Um Griechenland wieder auf die Beine zu helfen, wird immer öfter die Forderung nach einem Marshall-Plan laut. Könnte Griechenland eine solche - weitere - Transferzahlung helfen?- Von 1948 bis 1953 haben die Amerikaner im Rahmen des sogenannten Marshall-Plans an Europa sehr großzügige Wiederaufbauhilfen in Form von Waren- und Rohstofflieferungen im Wert von insgesamt 13,9 Mrd. Dollar geleistet. Inflationsbereinigt entspräche das heute einem Betrag von ca. 100 Mrd. Euro.

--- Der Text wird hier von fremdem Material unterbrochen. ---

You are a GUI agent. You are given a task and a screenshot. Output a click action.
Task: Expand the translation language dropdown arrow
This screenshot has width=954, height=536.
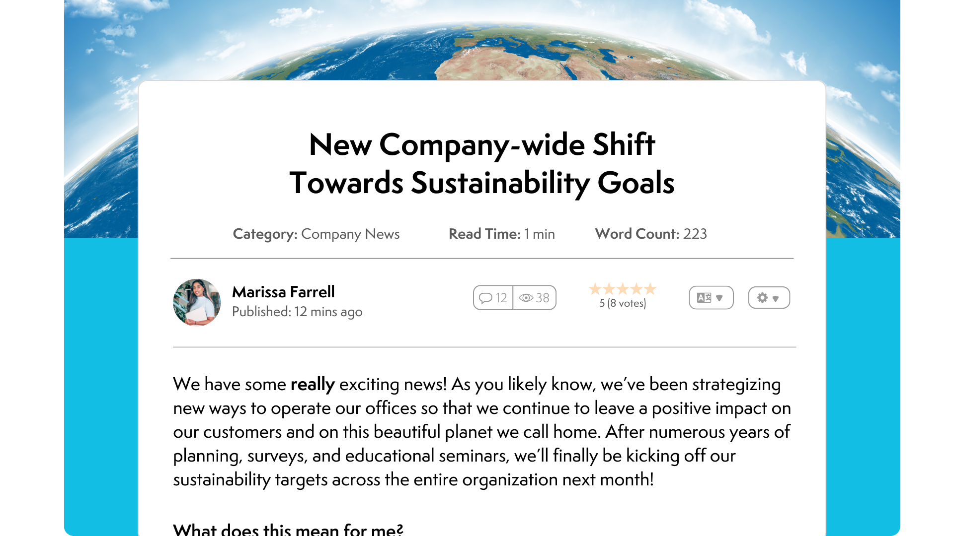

- Im Schnitt betrug die Summe damals 92 Dollar für jeden Griechen. Inflationsbereinigt und bei heutigem Wechselkurs entspricht das ungefähr einem Betrag von 680 Euro pro Person. (Für Deutschland gab es damals übrigens nur 6 Dollar pro Kopf, plus 15 Dollar als Kredit.)
- Laut Untersuchungen des Finanzwissenschaftlers Franz-Ulrich
Willeke hat Griechenland aus den diversen Brüsseler
Fördertöpfen von 1991 bis 2008 inflationsbereinigt aber schon
allein mehr als 133 Mrd. Euro erhalten, und zwar netto
(zitiert nach http://www.faz.net/aktuell/wirtschaft/hohe-bruesseler-subventionen-suesses-gift-fuer-athen-11643700.html).
Das sind Geschenke von um die 12.000 Euro pro Kopf!
- Die aktuellen Rettungspakete sind dabei wohlgemerkt nicht dabei. Es handelt sich lediglich um die ganz normale Strukturhilfe der EU, die also bereits bisher um einen Faktor 17 größer war als der Marshall-Plan für Griechenland, der seinerseits bereits schon um mehr als Faktor 15 größer war als der für Deutschland.
- Interessant ist ein Vergleich zwischen Griechenland und Estland. Die Esten waren mit einem Bruttoinlandsprodukt pro Kopf von lediglich 9.900 € im Jahr 2007 (also vor der Krise) im Vergleich zu den Griechen arm wie Kirchenmäuse. Die Griechen hatten nämlich mehr als das doppelte BIP von 18.900 € pro Kopf zur Verfügung.
- Von jenem niederen Niveau ausgehend wurden die Esten dann in der Krise aber sogar noch dramatisch schwerer gebeutelt als die Griechen: Im Jahr 2009 hatten sie einen Einbruch des BIP pro Kopf von 14 % zu verkraften (Griechenlands BIP pro Kopf schrumpfte nur um 3,1 %). Trotzdem waren aus Estland trotz massivster Einsparungen, die die der Griechen bei weitem überstiegen, keinerlei Klagen zu vernehmen. Die Esten haben stattdessen die Ärmel hochgekrempelt und die Krise überwunden. Schon seit 2010 geht es mit der Wirtschaft in Estland wieder aufwärts.
- Ganz anders in Griechenland; Reformen werden
nicht angepackt, obwohl das mehrfach fest versprochen
wurde - warum auch, Hilfen gibt's ja trotzdem. Entsprechend
fällt die wirtschaftliche Bilanz aus: Griechenland schrumpft
immer weiter, ein Ende ist nicht abzusehen. Erkennen
kann man aber die offensichtlichen Mentalitätsunterschiede
zwischen Süd- und Nordländern - und ein augenfälliges
Gerechtigkeitsproblem in der Eurozone.